**To do**
Please copy out each of the following entries word for word.

BEGIN Data records

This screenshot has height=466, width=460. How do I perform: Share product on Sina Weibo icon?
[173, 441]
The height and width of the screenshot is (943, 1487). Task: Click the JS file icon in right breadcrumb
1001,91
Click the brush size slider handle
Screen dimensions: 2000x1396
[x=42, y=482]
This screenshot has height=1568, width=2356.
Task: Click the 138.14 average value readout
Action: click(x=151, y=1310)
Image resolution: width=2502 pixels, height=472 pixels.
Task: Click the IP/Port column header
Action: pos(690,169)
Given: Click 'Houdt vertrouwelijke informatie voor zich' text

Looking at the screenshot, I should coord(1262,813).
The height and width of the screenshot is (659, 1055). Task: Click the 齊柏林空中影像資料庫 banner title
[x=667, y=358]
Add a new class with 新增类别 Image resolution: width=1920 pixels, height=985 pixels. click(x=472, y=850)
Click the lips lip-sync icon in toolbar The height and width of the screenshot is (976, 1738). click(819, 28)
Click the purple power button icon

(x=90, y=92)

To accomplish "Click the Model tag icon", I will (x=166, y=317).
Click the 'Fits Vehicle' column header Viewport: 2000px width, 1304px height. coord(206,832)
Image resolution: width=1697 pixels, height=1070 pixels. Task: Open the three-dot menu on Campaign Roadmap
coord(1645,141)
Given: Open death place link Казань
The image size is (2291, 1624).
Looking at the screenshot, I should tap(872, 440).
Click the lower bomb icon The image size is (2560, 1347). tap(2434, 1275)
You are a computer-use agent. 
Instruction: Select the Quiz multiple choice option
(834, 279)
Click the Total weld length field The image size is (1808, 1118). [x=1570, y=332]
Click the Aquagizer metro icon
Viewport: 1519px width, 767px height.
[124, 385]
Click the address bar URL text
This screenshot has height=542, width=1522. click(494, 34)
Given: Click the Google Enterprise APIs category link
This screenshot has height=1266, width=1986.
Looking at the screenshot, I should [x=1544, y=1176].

END Data records

**Solution for this problem**
This screenshot has height=466, width=460. How do I perform: Share product on Sina Weibo icon?
[173, 441]
The height and width of the screenshot is (943, 1487). Task: Click the JS file icon in right breadcrumb
1001,91
Click the brush size slider handle
Screen dimensions: 2000x1396
[x=42, y=482]
This screenshot has height=1568, width=2356.
Task: Click the 138.14 average value readout
Action: click(x=151, y=1310)
Image resolution: width=2502 pixels, height=472 pixels.
Task: Click the IP/Port column header
Action: pos(690,169)
Given: Click 'Houdt vertrouwelijke informatie voor zich' text

Looking at the screenshot, I should coord(1262,813).
The height and width of the screenshot is (659, 1055). Task: Click the 齊柏林空中影像資料庫 banner title
[x=667, y=358]
Add a new class with 新增类别 Image resolution: width=1920 pixels, height=985 pixels. click(x=472, y=850)
Click the lips lip-sync icon in toolbar The height and width of the screenshot is (976, 1738). click(819, 28)
Click the purple power button icon

(x=90, y=92)

To accomplish "Click the Model tag icon", I will (x=166, y=317).
Click the 'Fits Vehicle' column header Viewport: 2000px width, 1304px height. coord(206,832)
Image resolution: width=1697 pixels, height=1070 pixels. Task: Open the three-dot menu on Campaign Roadmap
coord(1645,141)
Given: Open death place link Казань
The image size is (2291, 1624).
Looking at the screenshot, I should tap(872, 440).
Click the lower bomb icon The image size is (2560, 1347). tap(2434, 1275)
You are a computer-use agent. 
Instruction: Select the Quiz multiple choice option
(834, 279)
Click the Total weld length field The image size is (1808, 1118). [x=1570, y=332]
Click the Aquagizer metro icon
Viewport: 1519px width, 767px height.
[124, 385]
Click the address bar URL text
This screenshot has height=542, width=1522. click(494, 34)
Given: Click the Google Enterprise APIs category link
This screenshot has height=1266, width=1986.
Looking at the screenshot, I should [x=1544, y=1176].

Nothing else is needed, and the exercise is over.